Memang, ada banyak sebab kerasnya hati. Qadhi al-Fudail berkata, “Tiga peristiwa yang menyebabkan hati membatu; terlalu banyak makan, terlalu banyak tidur dan terlalu banyak berbicara.” Bahkan, makan yang berlebihan merusak kesehatan badan. Ibnu Sina, pakar kedokteran Islam generasi awal, berkata, “Perhatikanlah (konsumsi) perutmu sebab sebagian besar penyakit bermula dari makanan yang berlebih.”


Karena itulah, Ali bin Abi Thalib RA berkata, “Istirahatnya badan dengan mengurangi makan, istirahatnya lidah dengan mengurangi berbicara, dan istirahatnya hati dengan mengurangi keinginan.” Untuk mengindari _qaswatul qalb,_ Rasulullah shallallahu 'alaihi wa sallam mengajarkan kepada kita, antara lain, untuk pandai-pandai bersyukur...


Pernahkah kita terbukti bersalah namun sukar sekali mengeluarkan minta maaf? Alasannya, orang yang dimintai maaf lebih muda dari kita, lebih miskin dari kita, atau status jabatannya lebih rendah dari kita. Jika kita penah mengalami demikian atau menyaksikan orang yang berperilaku begitu, yang bersangkutan sesungguhnya telah mengidap penyakit _qaswatul qalb..._ 


Penyakit ini susah disembuhkan karena yang mesti dihadapi penderitanya adalah dirinya sendiri. Egoisme, gengsi, atau perasaan paling istimewa, biasanya menjadi biang keladi mengapa hati seseorang membatu sehingga sukar dimasuki kebenaran dan kebaikan yang datang dari luar dirinya... 

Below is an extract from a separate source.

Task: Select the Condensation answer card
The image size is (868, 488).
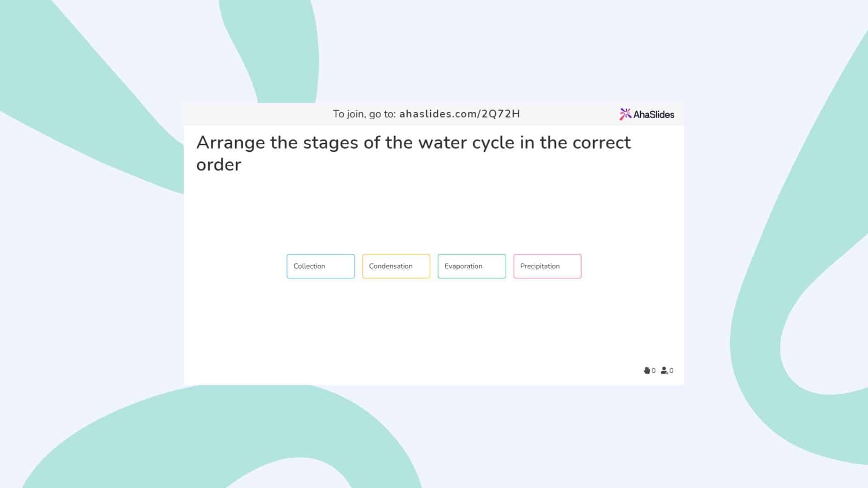Action: point(396,266)
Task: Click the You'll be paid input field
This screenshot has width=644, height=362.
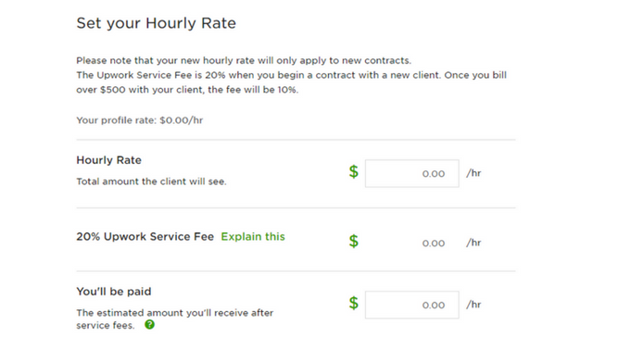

Suatu hari seorang laki-laki datang mengadu kepada Rasulullah shallallahu ‘alaihi wa sallam tentang hatinya yang keras ( _qaswatul qalb_). Rasulullah shallallahu 'alaihi wa sallam menjawab,


 إن أردت تلين قلبك، فأطعم المسكين، وامسح رأس اليتيم 


“Jika kamu ingin melunakkan hatimu maka berilah makan orang miskin dan usaplah kepala anak yatim.” 


(HR al-Hakim dalam al-Mustadrak) 


Dalam hadits tersebut, Rasulullah shallallahu 'alaihi wa sallam menganjurkan orang yang keras hatinya untuk melatih diri berempati dengan orang-orang lemah. Empati tersebut diwujudkan salah satunya dengan memberi makan orang miskin. Makan adalah di antara kebutuhan primer ( _hajiyat_) setiap manusia. Penghasilan orang miskin sering hanya bisa mencukupi keperluan pokok tersebut tanpa bisa menambah kebutuhan sekunder lainnya. Lebih dari miskin disebut _faqir._ Keduanya merupakan kelompok rentan yang sama-sama membutuhkan uluran tangan. Ibnu Rajab al-Hanbali saat menjelaskan hadits ini mengatakan bahwa bergaul dengan orang-orang miskin dapat meningkatkan rasa ridha dan syukur seorang hamba atas nikmat yang dikaruniakan oleh Allah Azza wa Jalla. Sebaliknya, bergaul dengan orang kaya potensial membuatnya kurang menghargai rizeki yang diterimanya. Selanjutnya adalah mengusap kepala anak yatim. Kata “mengusap” di sini merupakan kiasan dari anjuran untuk menyayangi, berlemah lembut, dan mengayomi mereka. Rasulullah shallallahu 'alaihi wa sallam bersabda,


 من مسح رأس يتيم أو يتيمة لم يمسحه إلا لله ، كان له بكل شعرة مرت عليها يده حسنات ، ومن أحسن إلى يتيمة أو يتيم عنده ، كنت أنا وهو في الجنة كهاتين ، وقرن بين أصبعيه


“Barangsiapa yang mengusap kepala anak yatim laki-laki atau perempuan hanya karena Allah, baginya setiap rambut yang diusap dengan tangannya itu mengalirkan banyak kebaikan, dan barangsiapa berbuat baik kepada anak yatim perempuan atau laki-laki yang dia asuh, aku bersama dia di surga seperti ini (Nabi menyejajarkan dua jarinya).”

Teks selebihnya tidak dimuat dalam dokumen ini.